--- Data section ---

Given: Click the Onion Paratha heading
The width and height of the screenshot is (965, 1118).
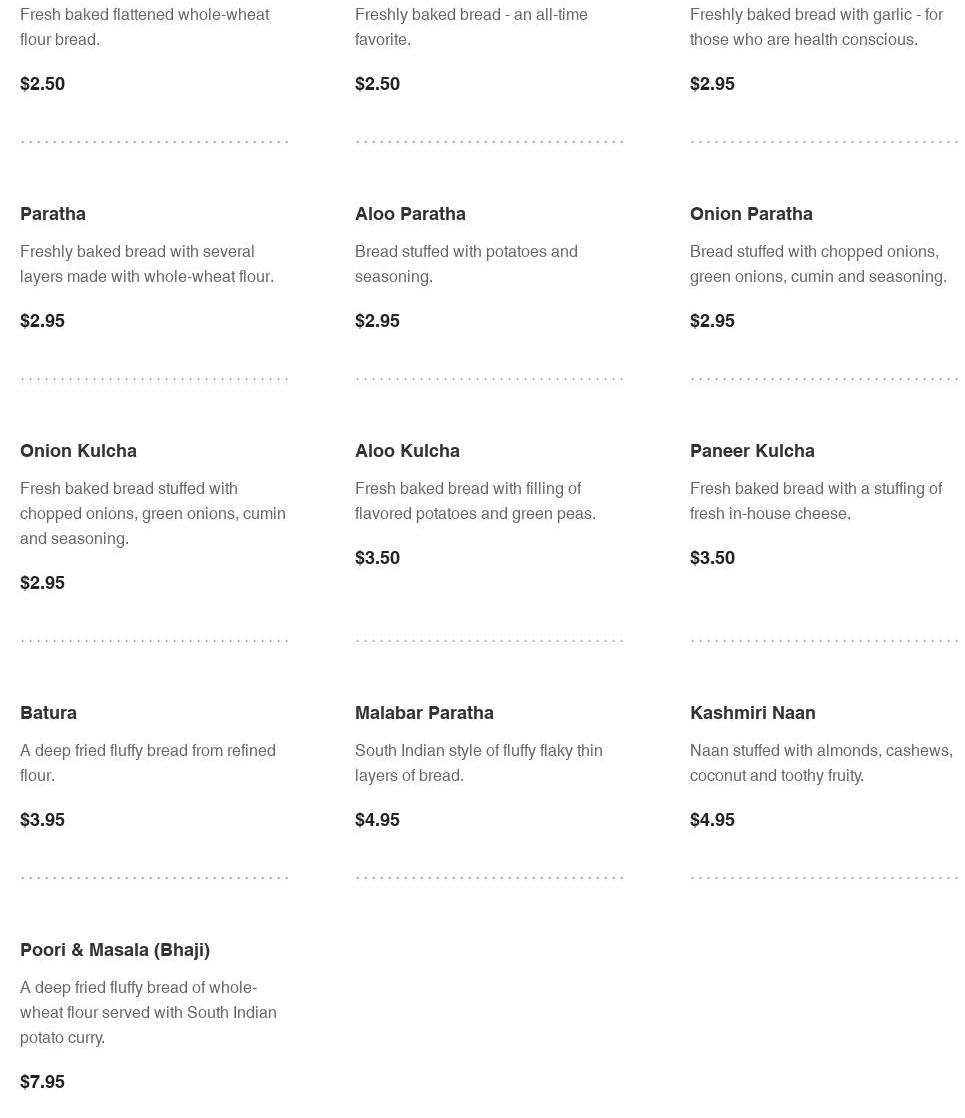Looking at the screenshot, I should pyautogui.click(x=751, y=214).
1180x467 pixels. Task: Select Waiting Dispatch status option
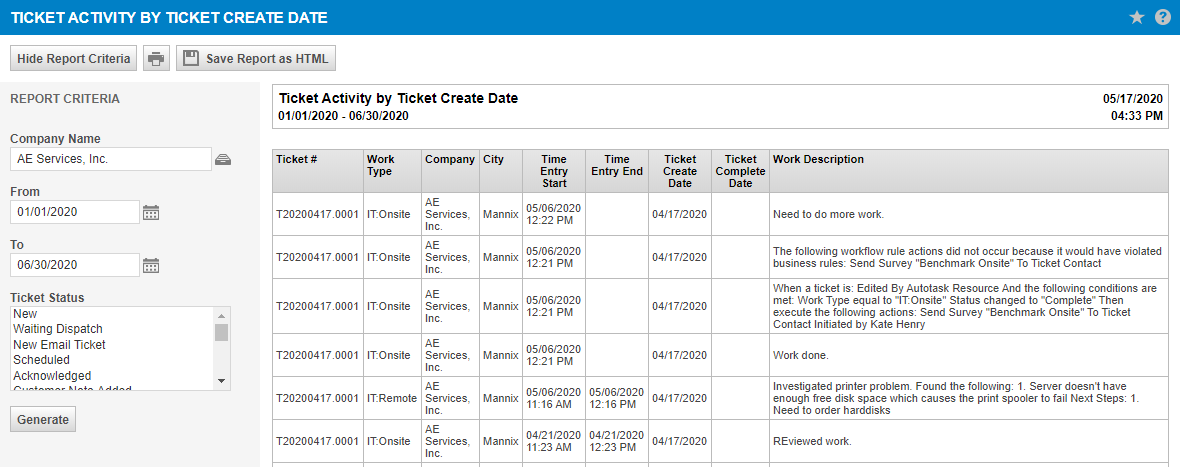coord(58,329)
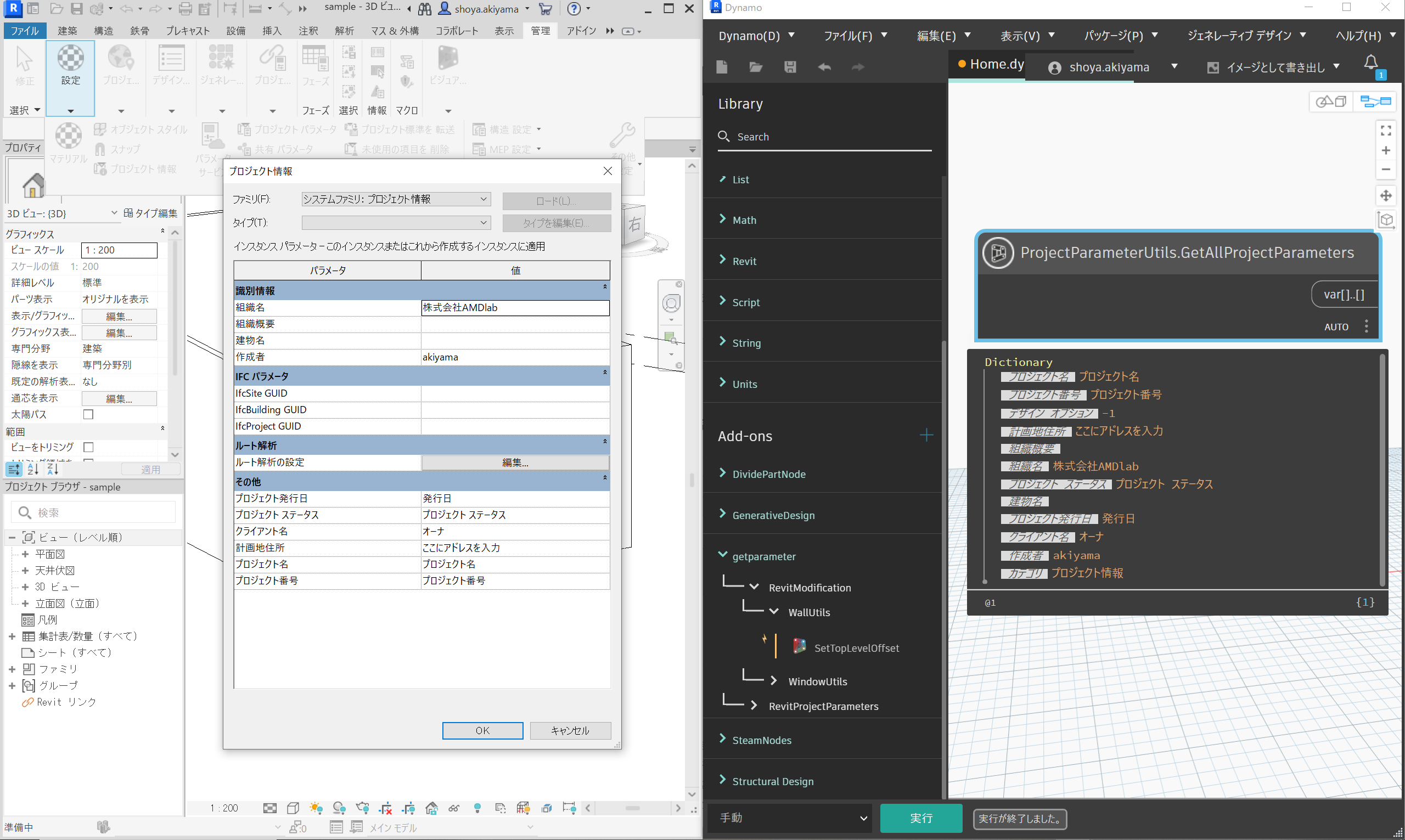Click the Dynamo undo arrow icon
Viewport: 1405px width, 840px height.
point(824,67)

---
--- Data section ---

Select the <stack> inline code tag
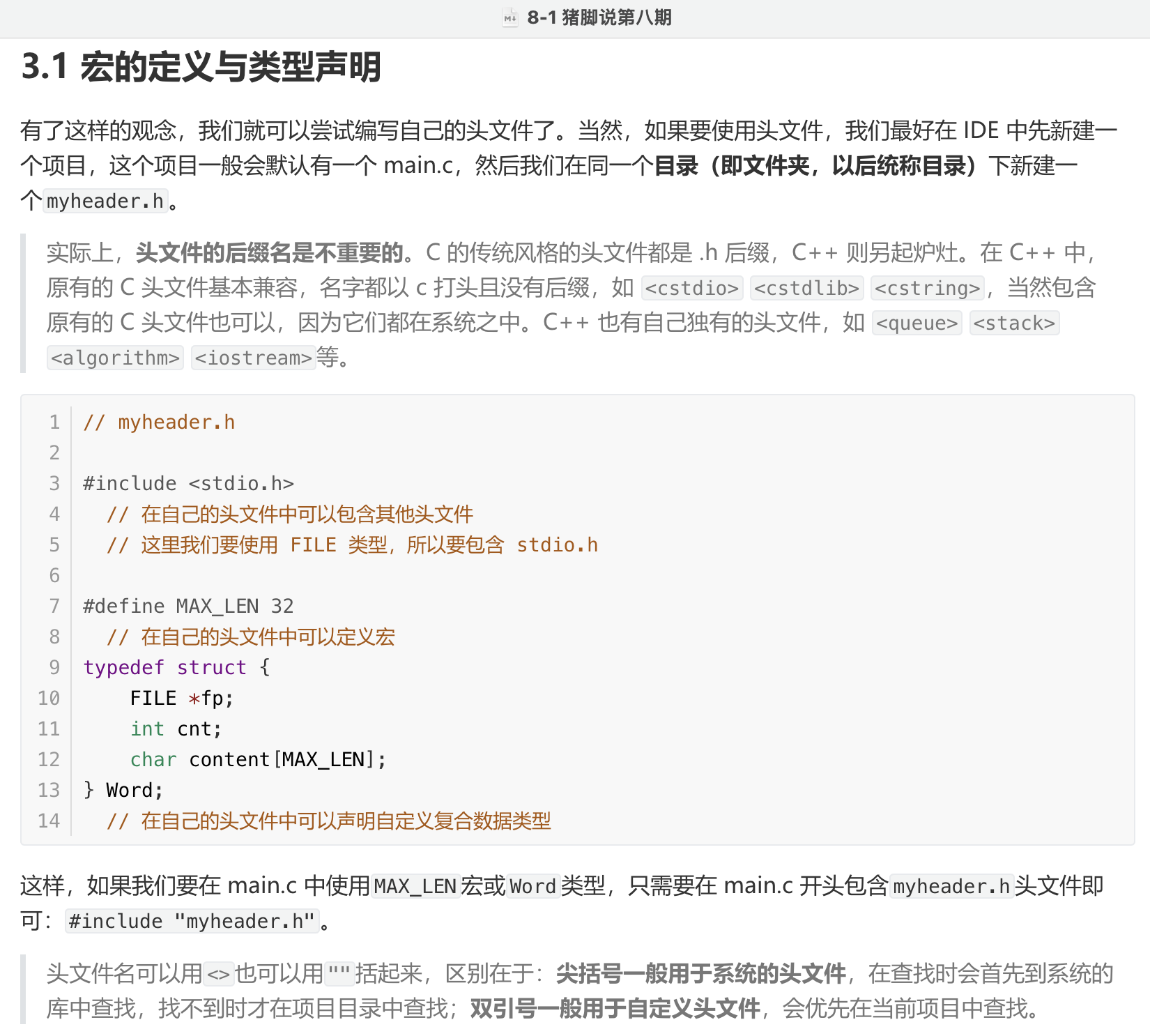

---
--- Data section ---

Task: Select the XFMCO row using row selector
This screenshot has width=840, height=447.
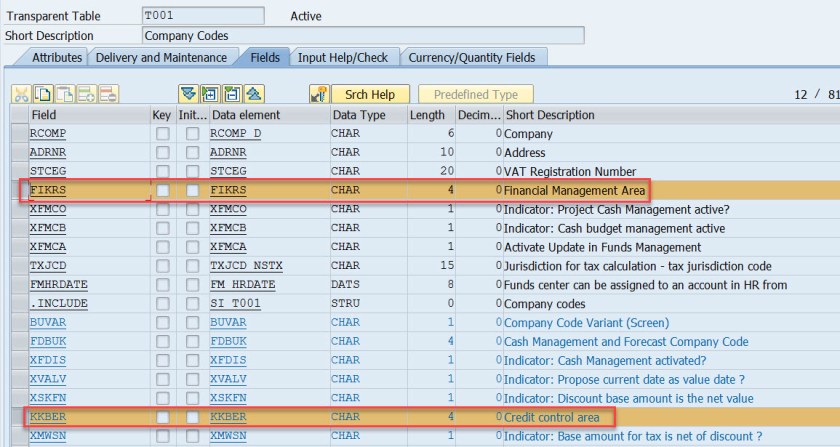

---

● **Do this**
Can you rewrite the data as a numbered list, beginning at the line that has "1180x467 pixels. Task: Select" and stopping after the line that has "point(824,67)"? Leave out blank lines and pictures.

● **Answer to the exercise**
1. 1180x467 pixels. Task: Select Waiting Dispatch status option
2. coord(58,329)
3. Click the Dynamo undo arrow icon
4. Viewport: 1405px width, 840px height.
5. point(824,67)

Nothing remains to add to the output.